3) Nucleic acid: The absorbance at 260 nm of 0.1% sodium hyaluronate solution was measured.

(Discussion)
The above examples show that hyaluronic acids that can be used as pharmaceuticals can be separated and purified by using reverse phase chromatography. Furthermore, by using reverse-phase chromatography, hyaluronic acids that can be used as pharmaceuticals in one pass can be obtained from crude hyaluronic acid-containing liquids. Is also suitable. Moreover, the purification method using reverse phase chromatography can purify hyaluronic acids at 0.1 kg / hour or more, and can be carried out on an industrial scale.

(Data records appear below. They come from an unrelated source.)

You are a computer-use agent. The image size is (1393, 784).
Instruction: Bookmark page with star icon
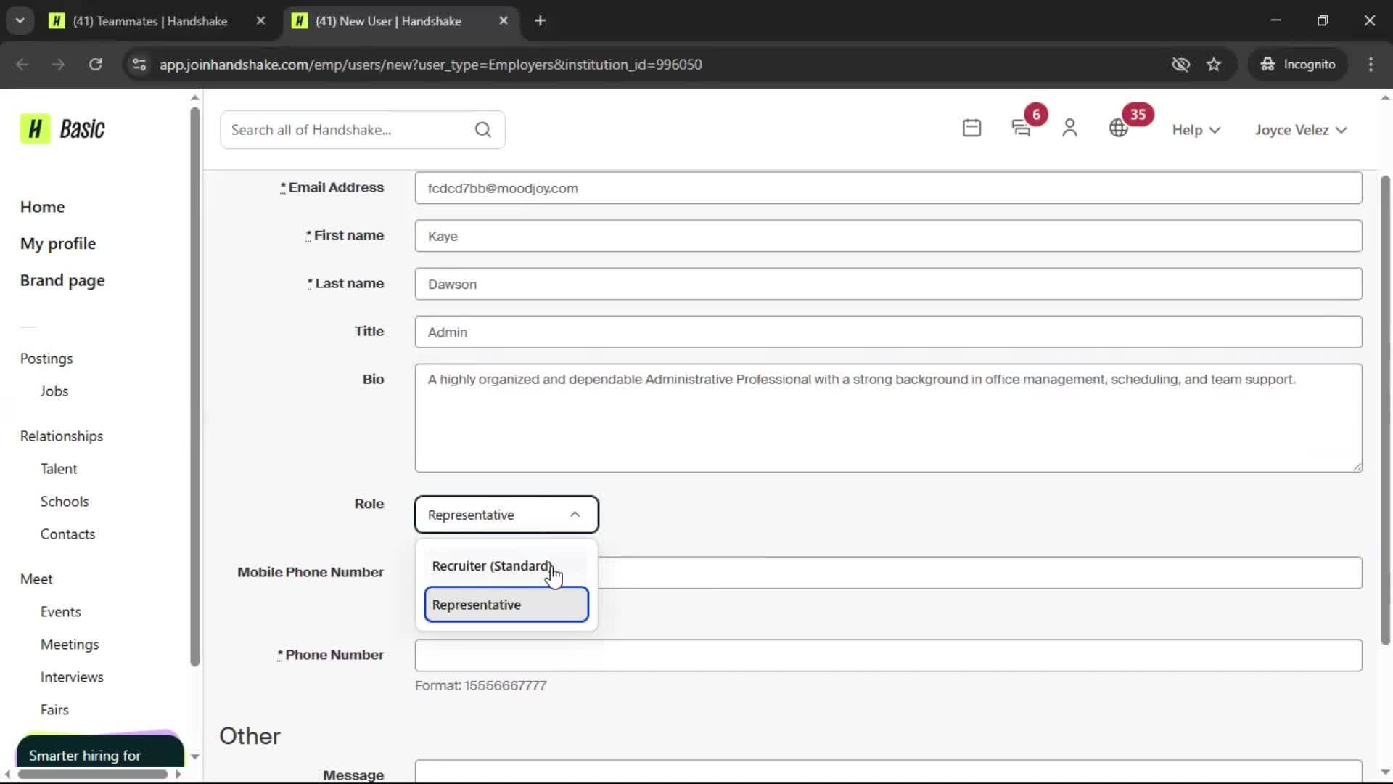[1214, 65]
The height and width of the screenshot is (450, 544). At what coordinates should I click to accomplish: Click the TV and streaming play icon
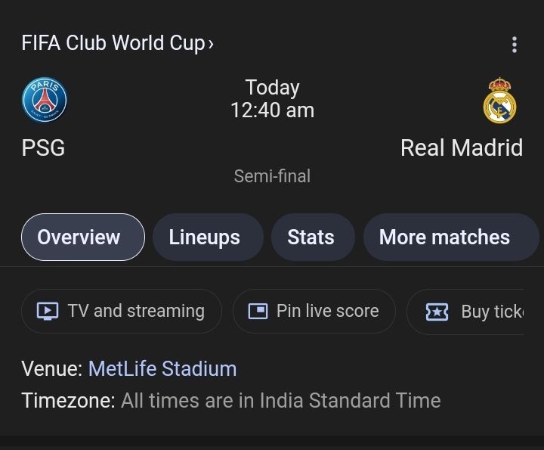point(48,311)
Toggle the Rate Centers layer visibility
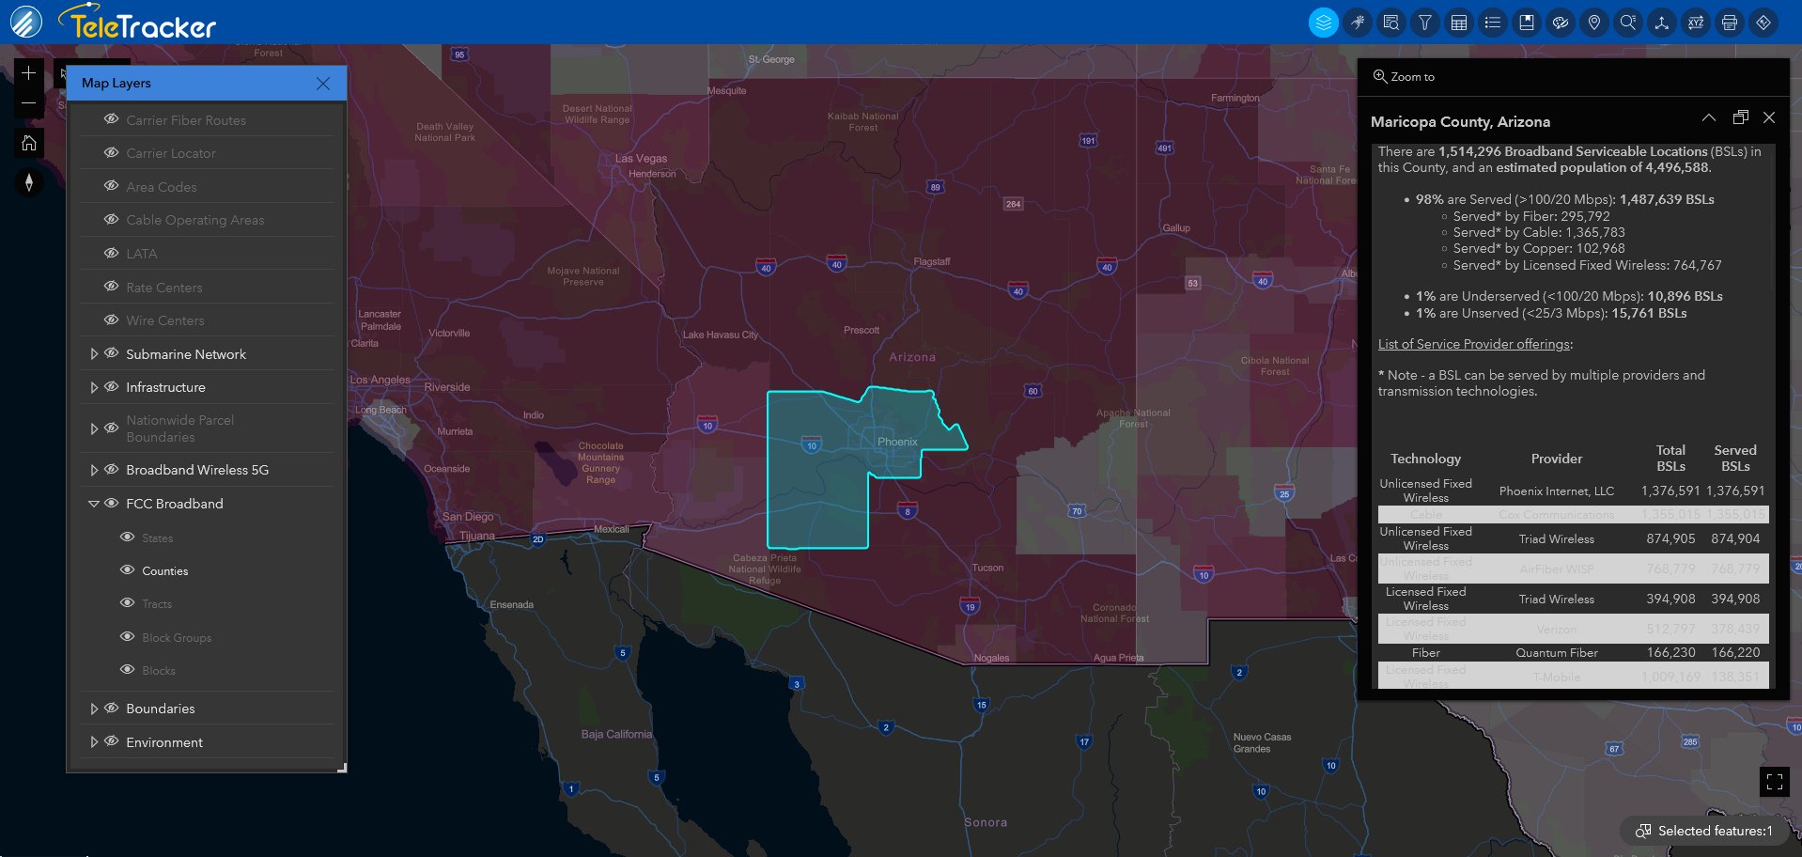The width and height of the screenshot is (1802, 857). click(x=111, y=287)
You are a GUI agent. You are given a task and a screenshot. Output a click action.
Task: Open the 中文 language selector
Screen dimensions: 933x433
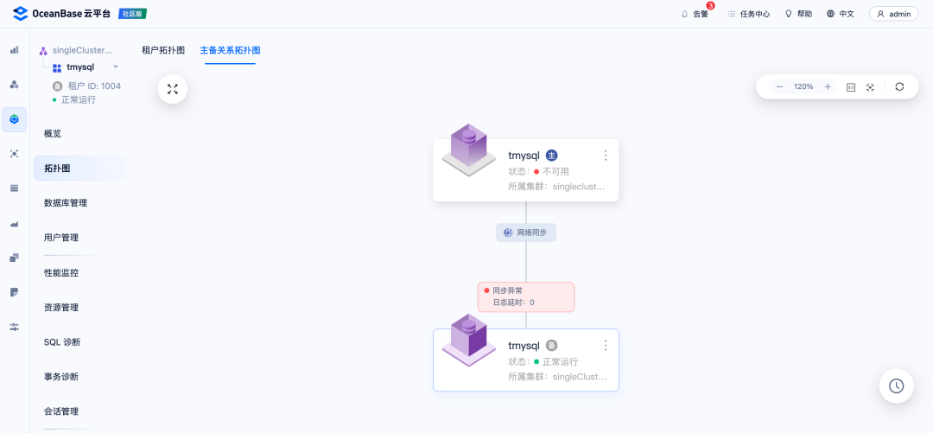(x=840, y=14)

In the above, this invention was demonstrated based on the Example. It is to be understood by those skilled in the art that this embodiment is merely an example, and that various modifications are possible and that such modifications are within the scope of the present invention.

Claims (6)

A method for purifying hyaluronic acid and / or a salt thereof, wherein the purification method comprises contacting a solution containing hyaluronic acid and / or a salt thereof having a salt concentration of 10 to 1000 mM with a packing material for reverse phase chromatography. Wherein the packing material for reverse phase chromatography is a packing material for reverse phase chromatography in which a substituted or unsubstituted hydrocarbon group having a chain length of 8 or more carbon atoms is bound to a carrier. A method for purifying hyaluronic acid and / or a salt thereof. The purification method according to claim 1, wherein the liquid containing hyaluronic acid and / or a salt thereof further contains another salt. The purification method according to claim 1 or 2, wherein hyaluronic acid and / or a salt thereof is purified from a solution containing hyaluronic acid and / or a salt thereof containing endotoxin. 4. The reverse phase chromatography packing material according to claim 1, wherein a substituted or unsubstituted octadecyl group and / or a functional group whose terminal is modified is bonded to a carrier. A method for purifying the hyaluronic acid and / or salt thereof described. The method for purifying hyaluronic acid and / or a salt thereof according to claim 1, wherein the packing material for reverse phase chromatography uses a synthetic resin as a carrier. 6. The method for purifying hyaluronic acid and / or a salt thereof according to claim 1, wherein the hyaluronic acid and / or a salt thereof purified by the purification method can be used as a medicine.